<<<<

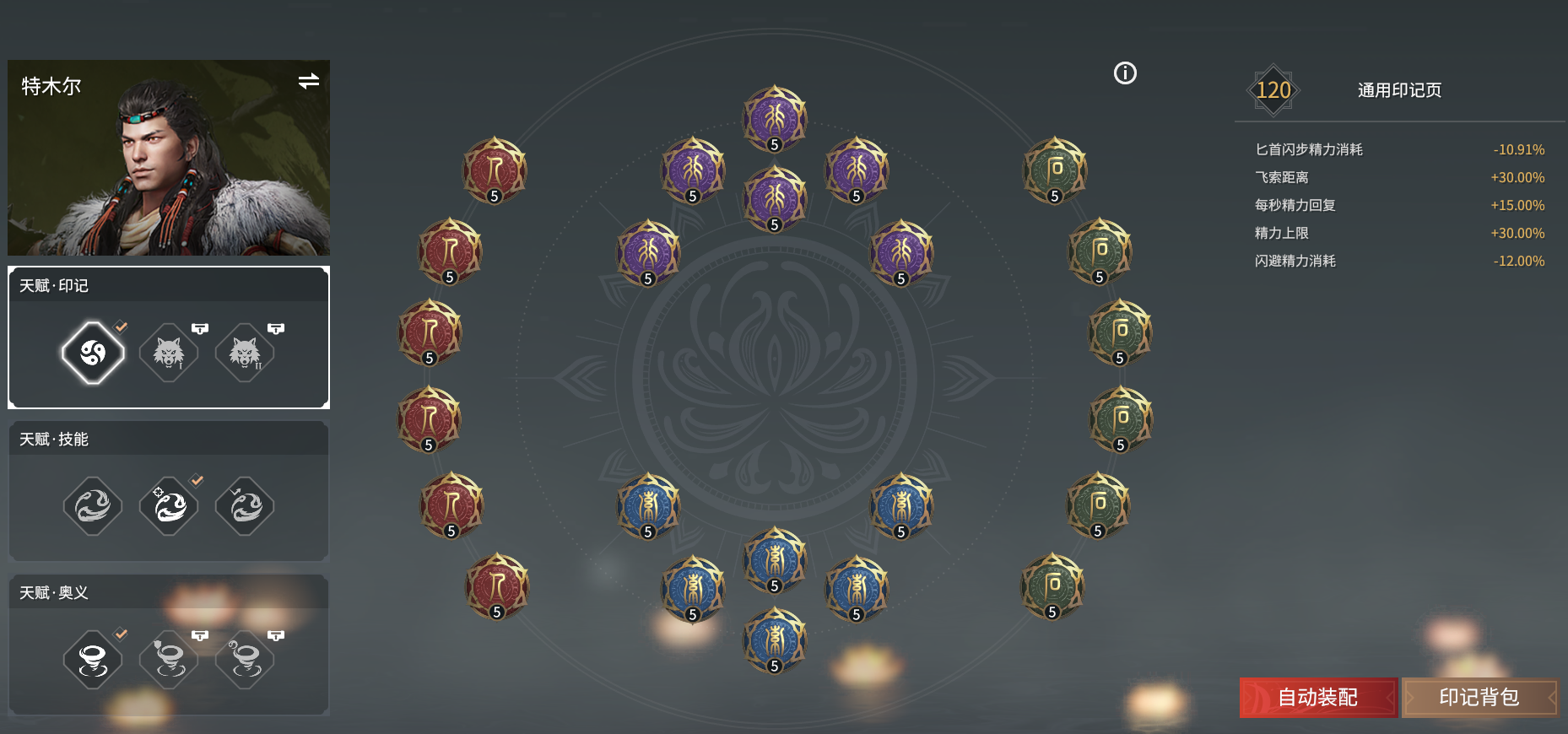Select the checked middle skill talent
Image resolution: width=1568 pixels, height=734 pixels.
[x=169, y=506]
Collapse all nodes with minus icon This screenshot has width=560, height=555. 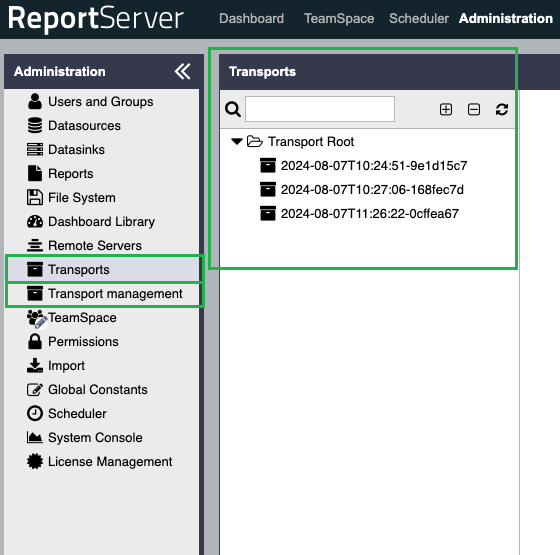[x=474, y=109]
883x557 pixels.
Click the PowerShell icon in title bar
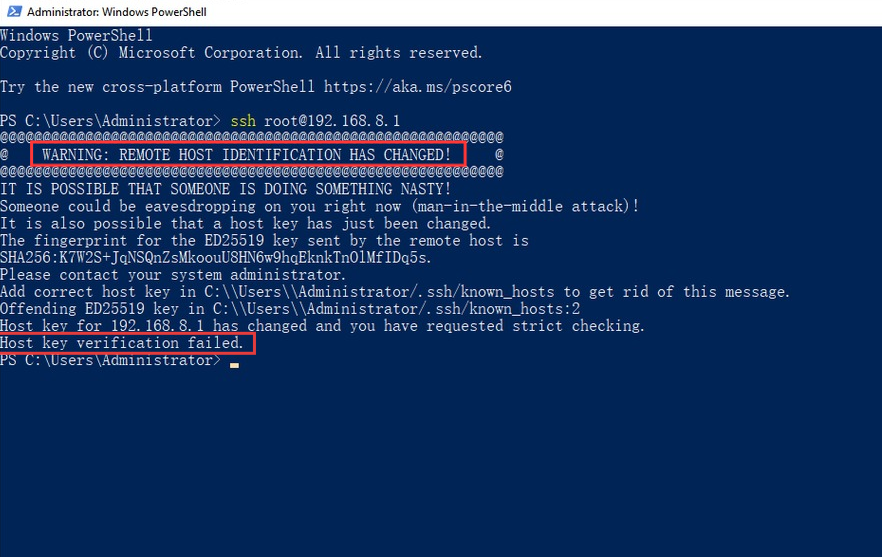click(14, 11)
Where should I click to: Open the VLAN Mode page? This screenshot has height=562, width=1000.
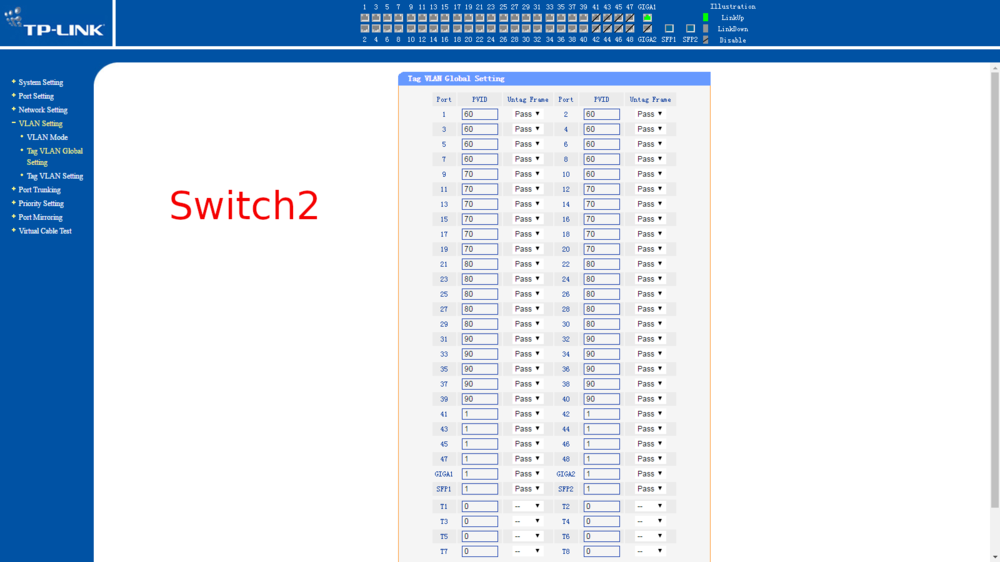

>>>>
<<<<

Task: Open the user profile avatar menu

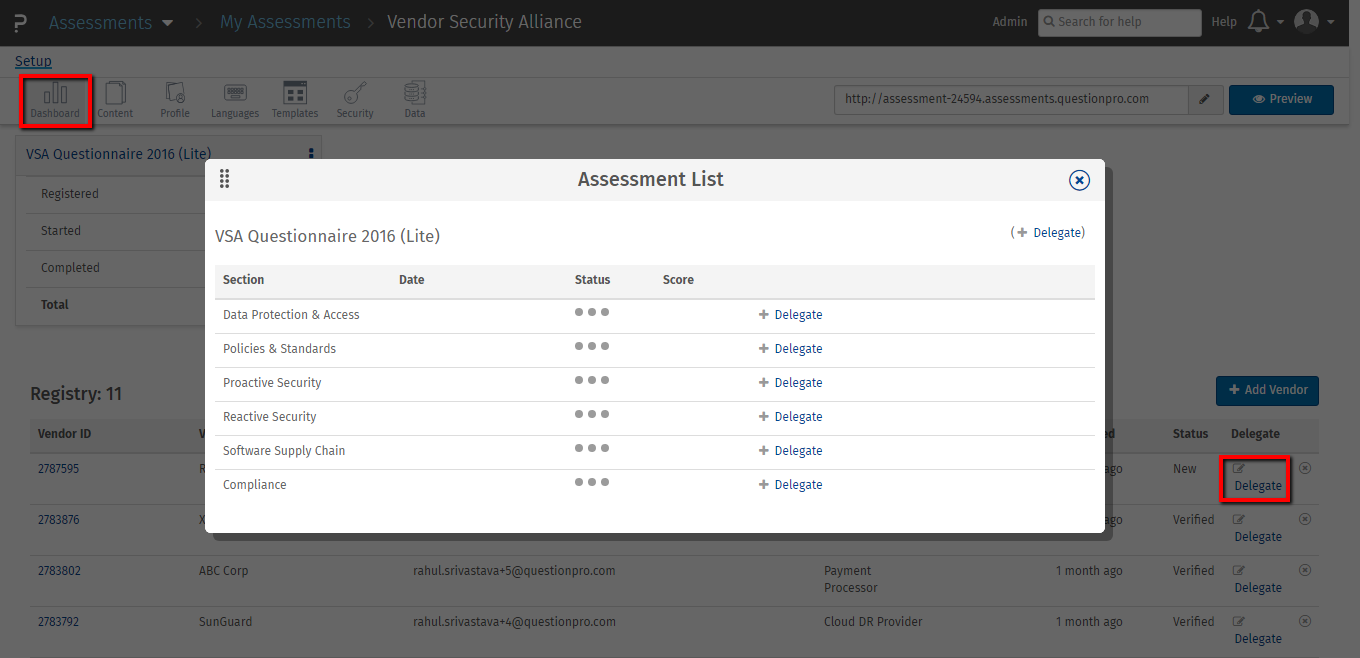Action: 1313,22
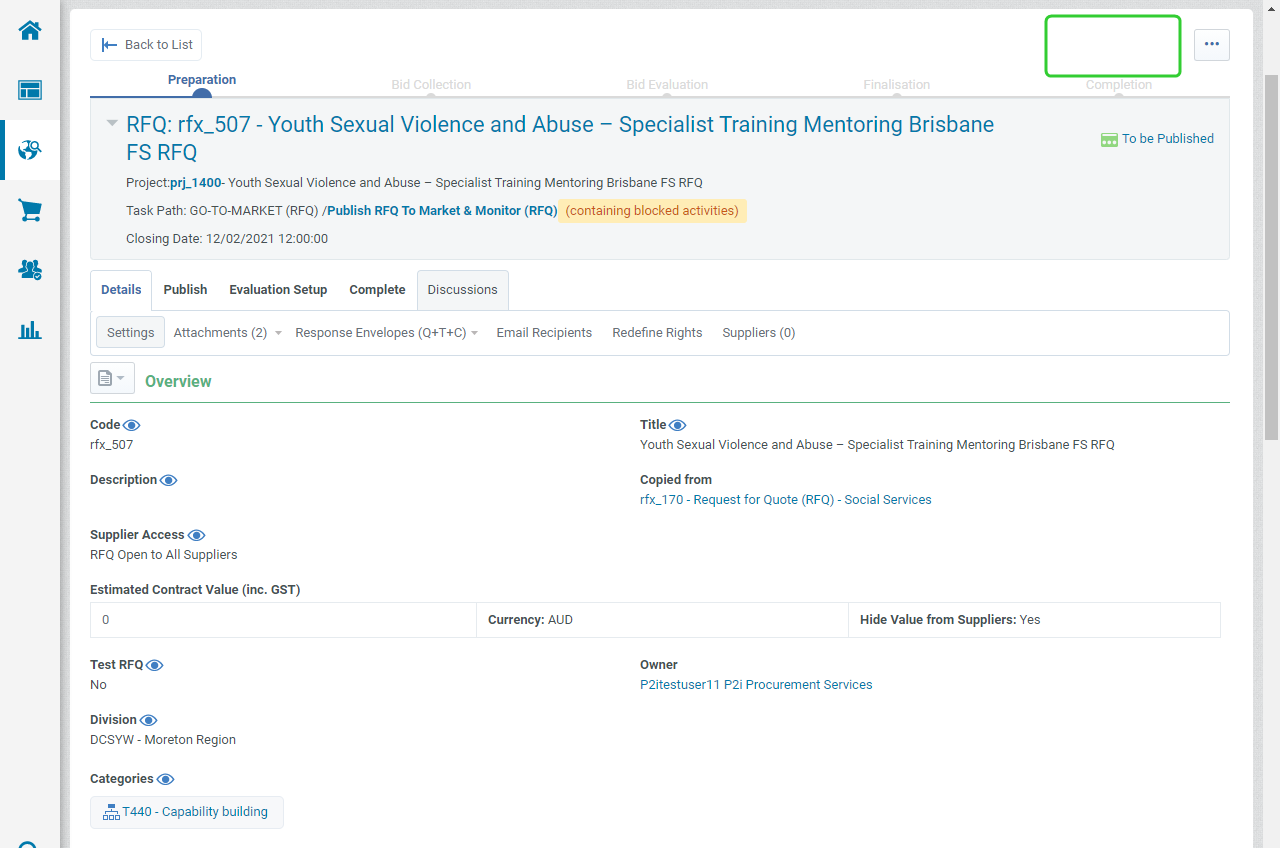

>>>>
<<<<

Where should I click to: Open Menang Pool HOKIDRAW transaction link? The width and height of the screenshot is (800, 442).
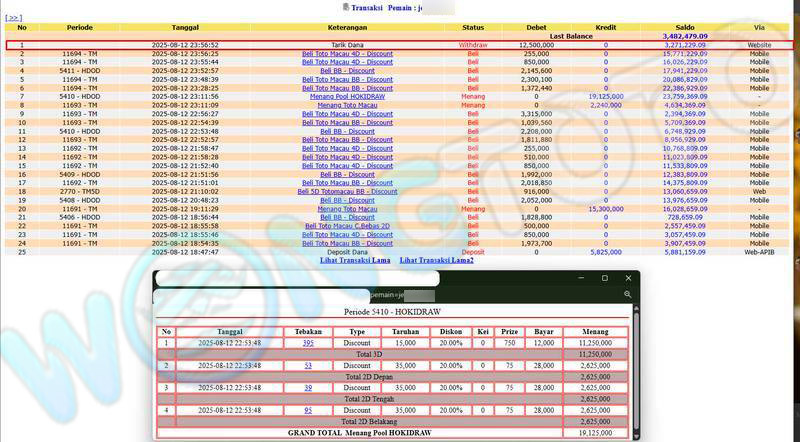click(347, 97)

>>>>

## WHAT IS EXPECTED
From the listing above, repeat only the lines between the line containing "Click the PowerShell icon in title bar" and the line containing "Where should I click to: Open the", those two included. Pictures are not part of the copy.

## ANSWER BELOW
Click the PowerShell icon in title bar
click(14, 11)
Where should I click to: Open the VLAN Mode page? This screenshot has height=562, width=1000.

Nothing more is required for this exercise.